Diseñado e ideado en nuestro país y antes de lanzarse al mercado el nuevo Moody, este barco forma parte de ese grupo de embarcaciones pensadas para los que somos aficionados al mar en su dimensión máxima y disfrutar de sus mejores vistas y espacio infinito. A los que están acostumbrados a las cubiertas tendidas nos sorprenderá su salón alzado que tantas ventajas nos puede aportar, ademas, gozaremos de unas impresionantes vistas desde su interior.
El Albatross 40 nos aporta conceptuales soluciones fuera de lo corriente como el garaje para la auxiliar que los que somos aficionados echamos de menos en la mayoría de veleros de 12 metros. Es difícil de creer como los astilleros no prevén espacios tan importantes como el de la balsa salvavidas, las defensas o la misma embarcación auxiliar.

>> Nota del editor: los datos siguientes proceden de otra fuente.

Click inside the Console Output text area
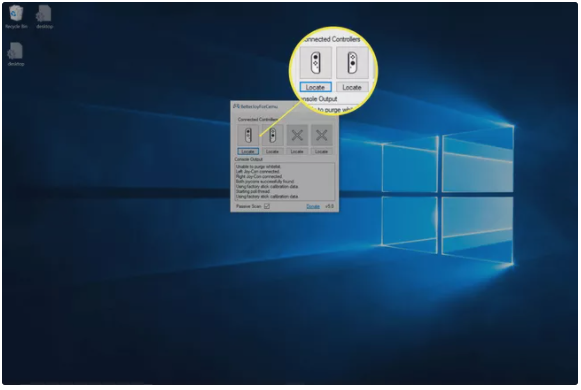 [x=285, y=181]

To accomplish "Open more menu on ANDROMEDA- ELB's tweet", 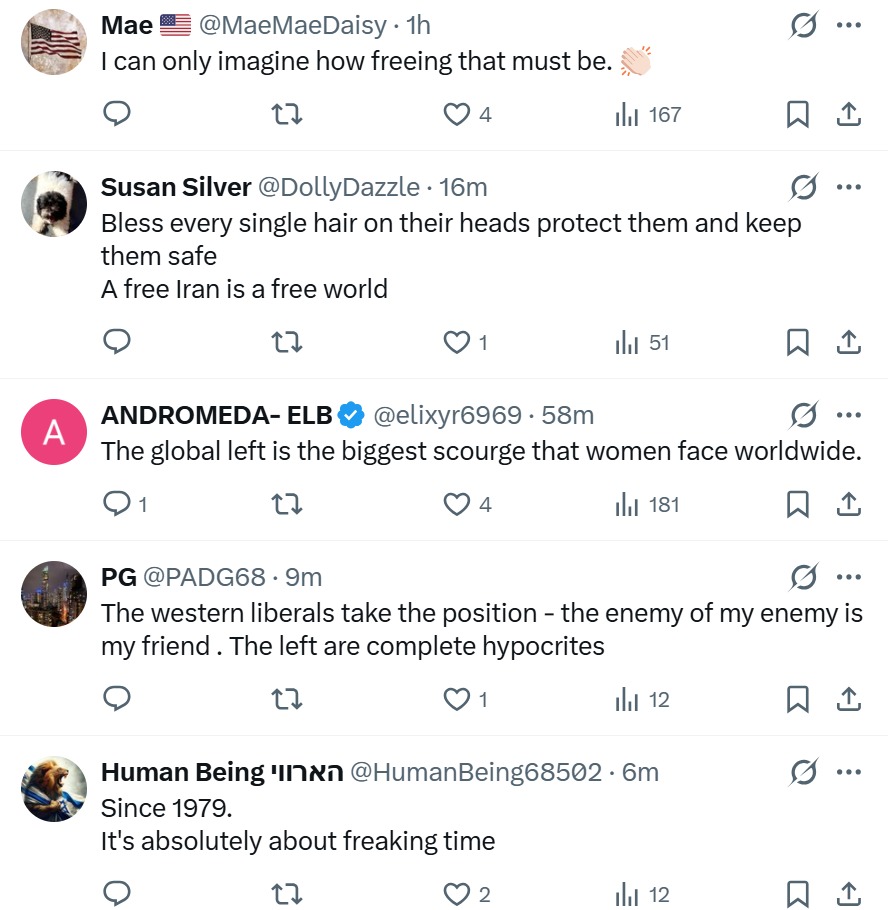I will (x=848, y=414).

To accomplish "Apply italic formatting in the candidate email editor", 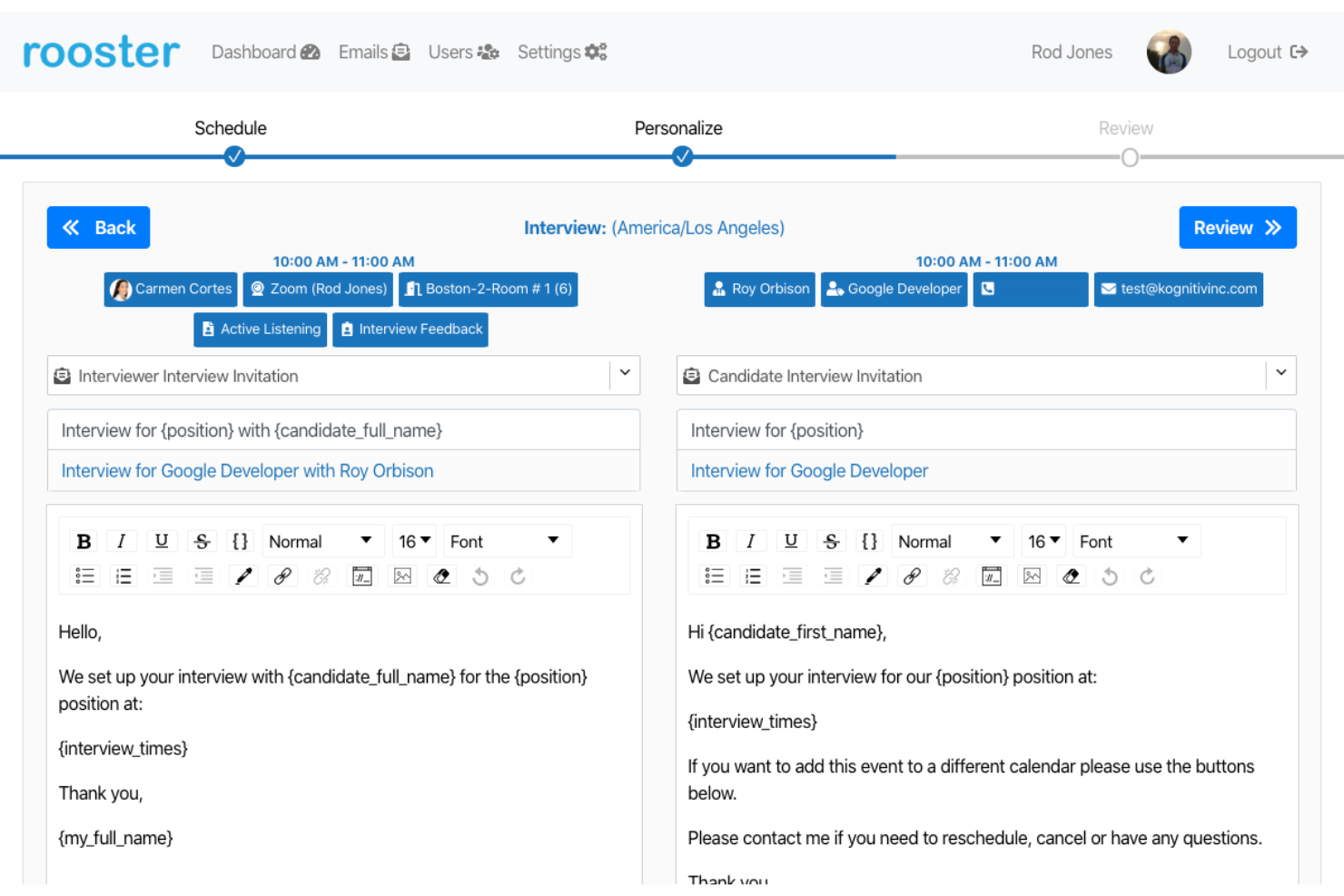I will [x=752, y=540].
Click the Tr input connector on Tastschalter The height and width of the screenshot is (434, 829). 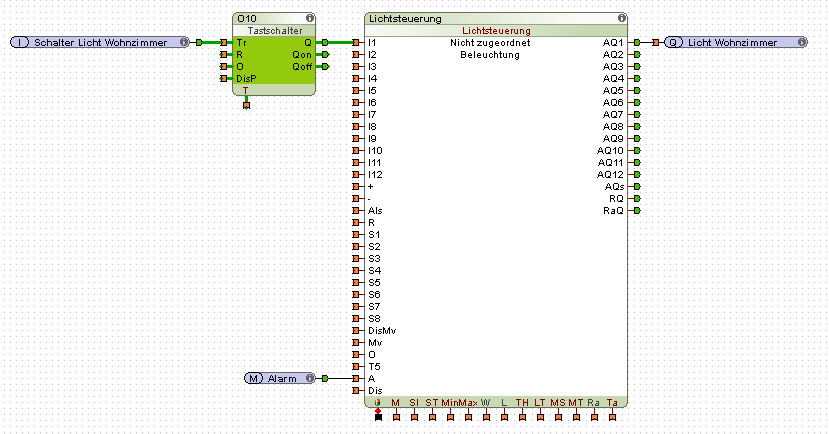pos(224,42)
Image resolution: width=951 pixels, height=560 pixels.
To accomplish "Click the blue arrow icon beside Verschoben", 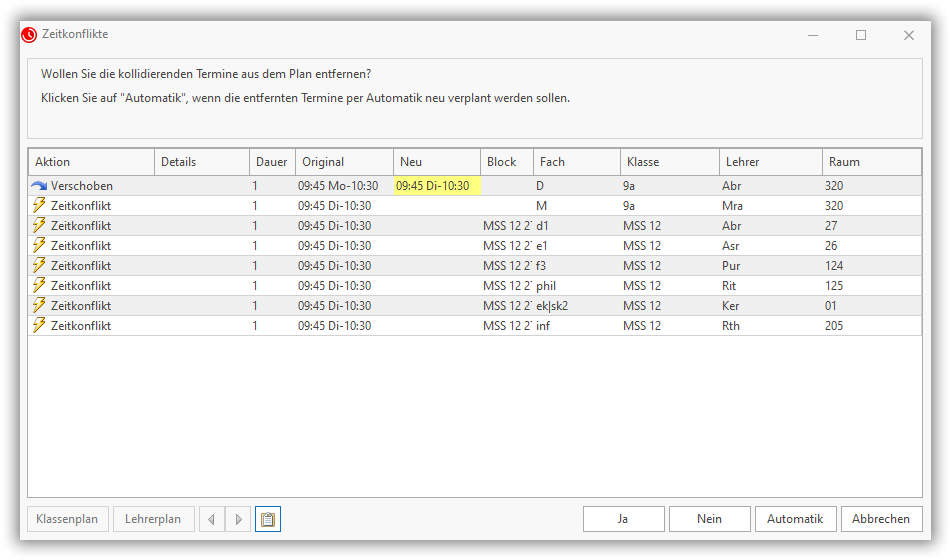I will 39,186.
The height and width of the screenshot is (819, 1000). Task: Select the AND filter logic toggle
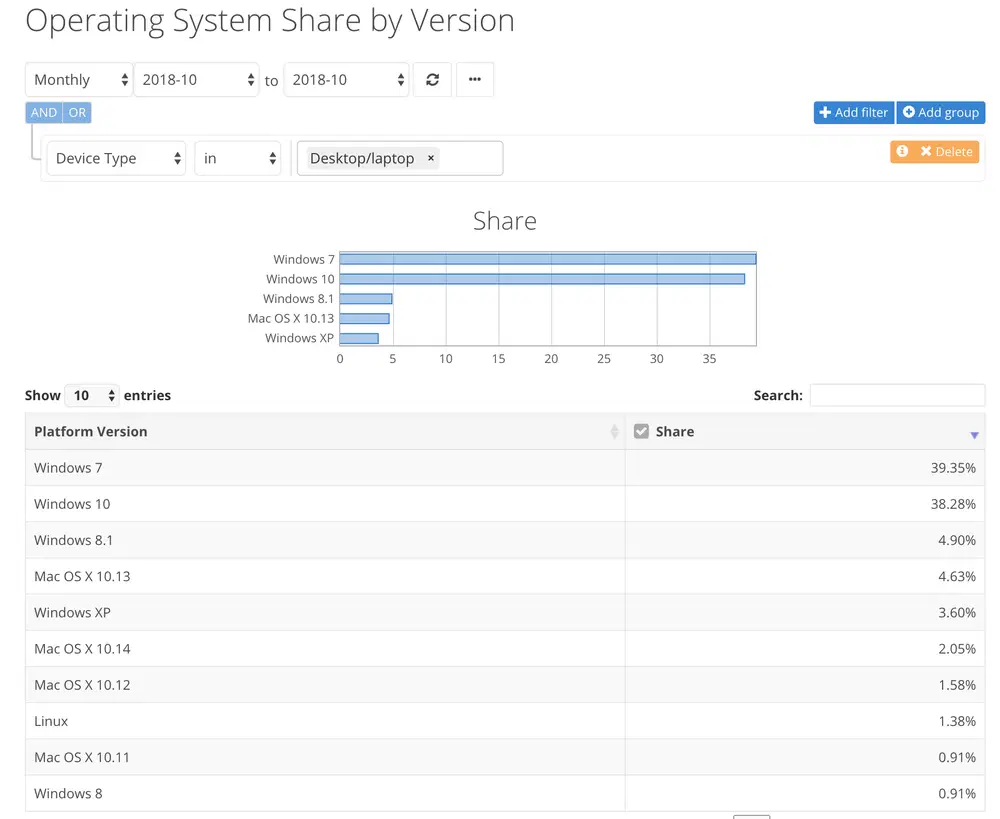tap(43, 112)
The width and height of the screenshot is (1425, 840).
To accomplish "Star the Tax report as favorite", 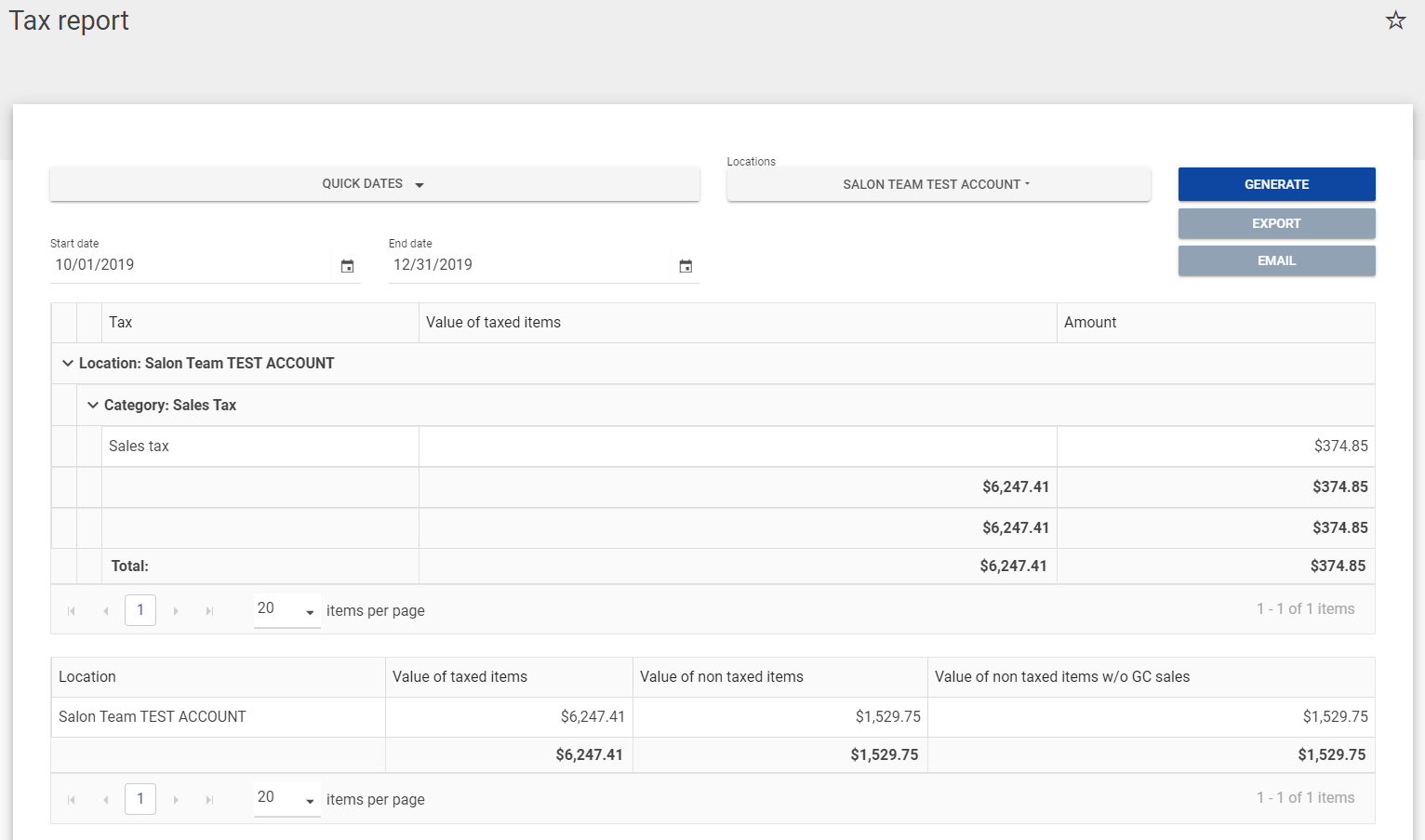I will pyautogui.click(x=1395, y=20).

Si duda la bañera es el sitio donde más se hace vida, y este modelo cuenta con doble pala de timón y rueda para ofrecernos un espacio sorprendente en cuanto a amplitud se refiere. Sus grandes puertas conectan el salón con la bañera a la misma altura, con lo que no tenemos que subir ningún escalón, permitiendo integrar los dos espacios en uno; otro aspecto que encontramos en el Albatross 40 es que su cubierta esta protegida por el salón en caso de navegar con mal tiempo.